- A court has held that if the Takeovers Panel (Panel) makes a decision to accept undertakings in lieu of making a declaration of unacceptable circumstances:
- the Panel has no further power in relation to making that particular decision, and
- there is no power to extend the time to allow the Panel to make a declaration of unacceptable circumstances, unless its decision is vitiated by jurisdictional error.
- The effect of the court’s decision is that the Panel may be inclined, where the effect or future application of an undertaking is uncertain, to make a declaration of unacceptable circumstances to preserve its right to make new orders or vary previously made orders in the future.
The recent court case of Chaudhri v Takeovers Panel  FCA 1488 concerned an application by the Panel for an extension of time to make a declaration of unacceptable circumstances in relation to proceedings which had ended four months earlier.
The case related to the Bentley Capital matter before the Panel. During that matter, undertakings from some of the parties were accepted by the Review Panel in lieu of making a declaration of unacceptable circumstances.
Approximately four months after the undertakings had been accepted by the Review Panel, a disagreement as to the practical effect of the undertakings arose, such that the Review Panel did not consider that the undertakings could be complied with in the manner it had envisaged.

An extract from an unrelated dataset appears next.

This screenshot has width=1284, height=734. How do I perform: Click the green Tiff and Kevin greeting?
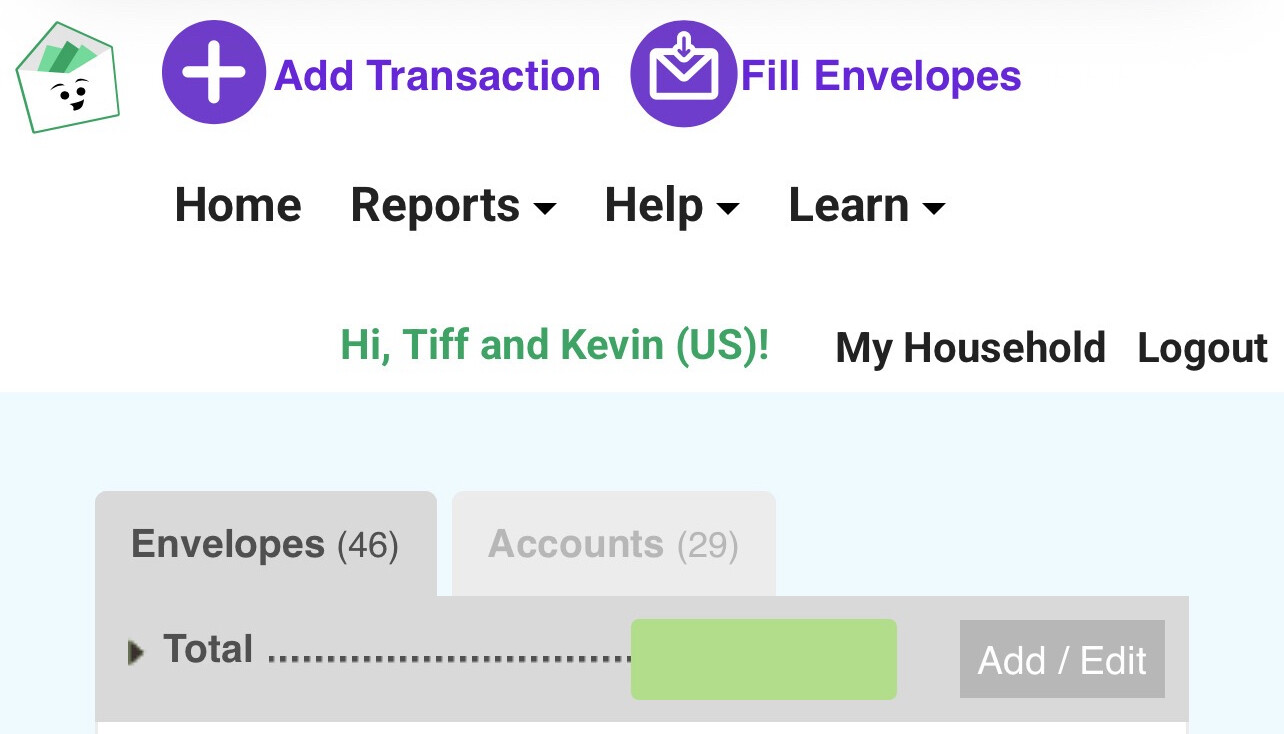pyautogui.click(x=555, y=345)
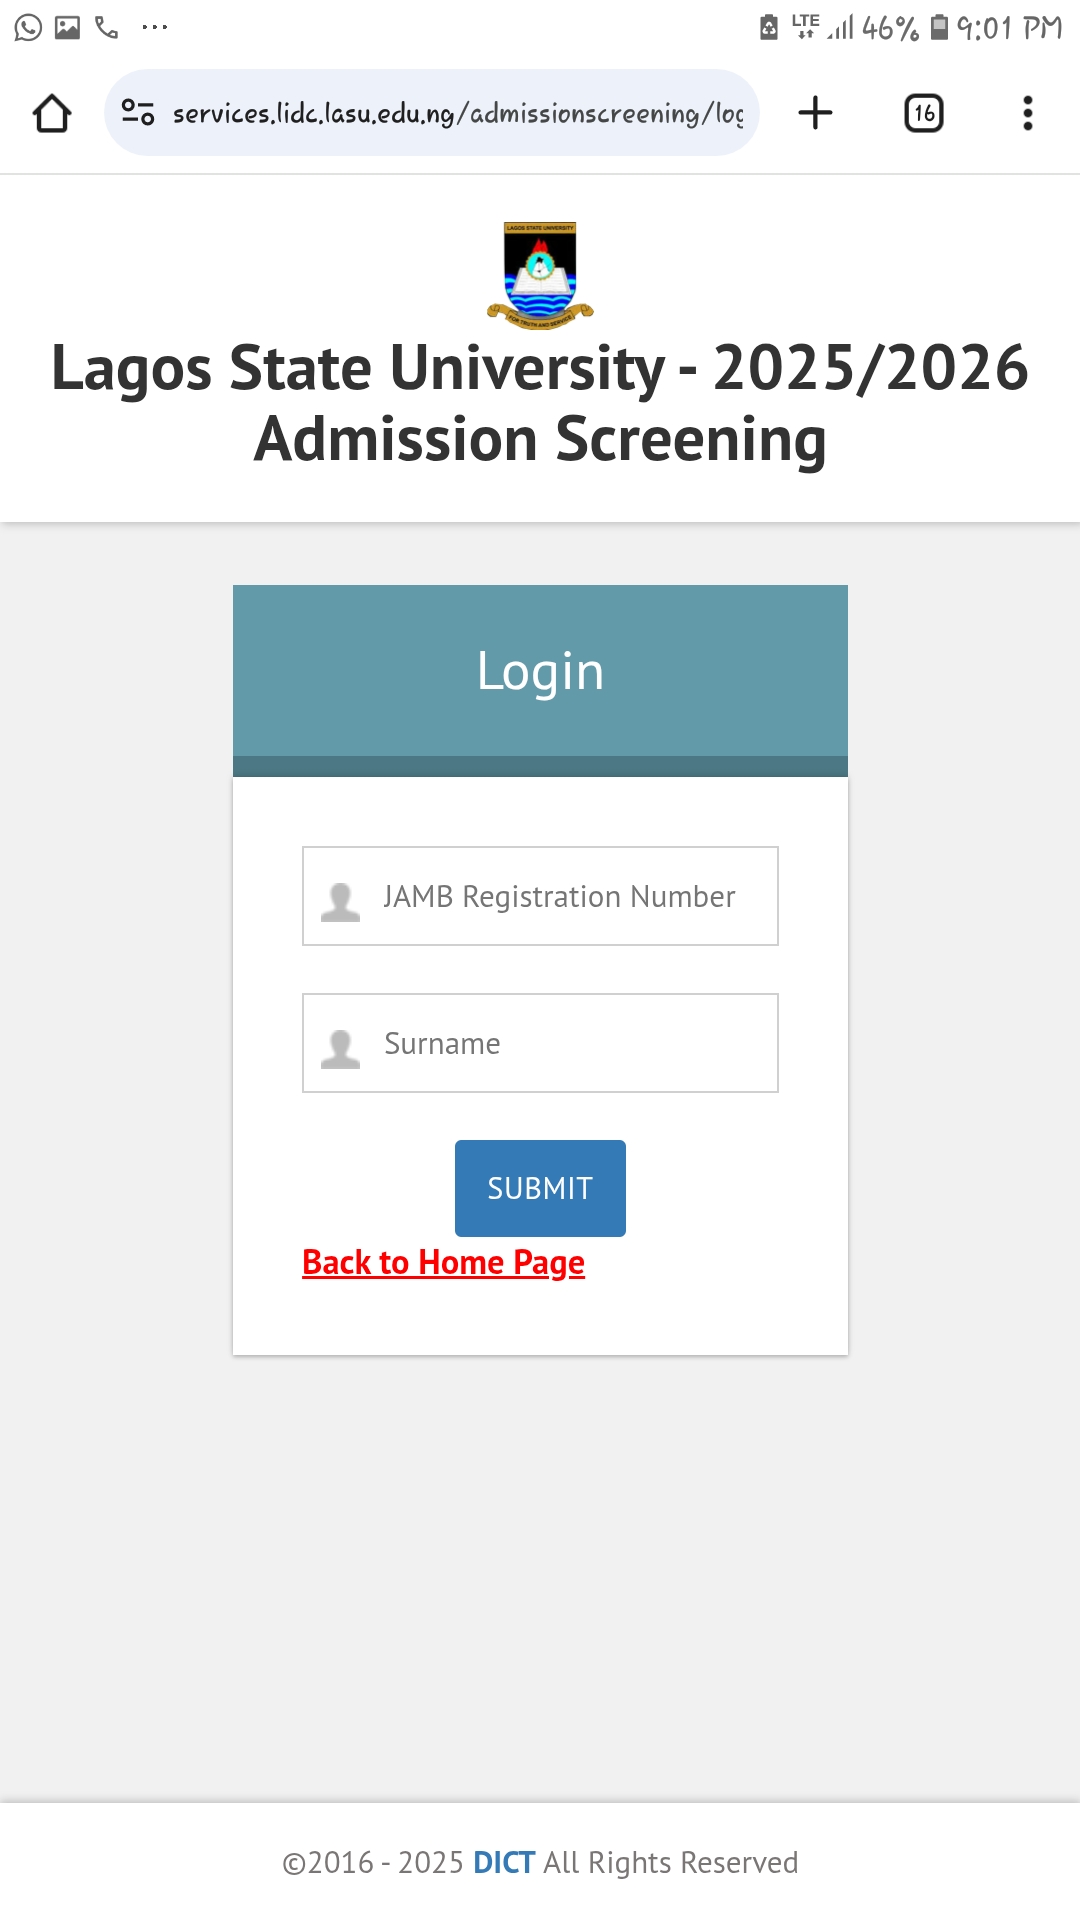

The Panel can only make a declaration of unacceptable circumstances within three months after the relevant circumstances occur or, within one month after the application for review is made, whichever is later. Accordingly, it was necessary for the Panel to apply to the court for an extension of time to make the declaration.
The approach of the court
The court concluded that an order for an extension of time in which to make a declaration of unacceptable circumstances was not available as the Panel’s function is ‘at an end’ once it determines to accept an undertaking in lieu of making such a declaration.
The court did, however, note that there may be three circumstances where it may make an order for an extension of time for the Panel to make a declaration of unacceptable circumstances, being where the Panel has:
- made a jurisdictional error,
- proceeded on the wrong factual basis, or
- not disposed of the application which was before it.
None of these was applicable to the matters in question.
Will the Panel’s willingness to declare unacceptable circumstances change?
Following the decision of the court, the Panel may be more inclined, where the effect or future application of a proffered undertaking is not certain, to make a declaration of unacceptable circumstances. It could then decide whether to make final orders or instead accept an undertaking.
Since the Panel may make a new order outside the three month time limit for making a declaration of unacceptable circumstances, and may subsequently vary, supplement or revoke a previously made order, it has much more scope to adjust its remedies if it has made a declaration of unacceptable circumstances than where it has accepted an undertaking in lieu of making such a declaration.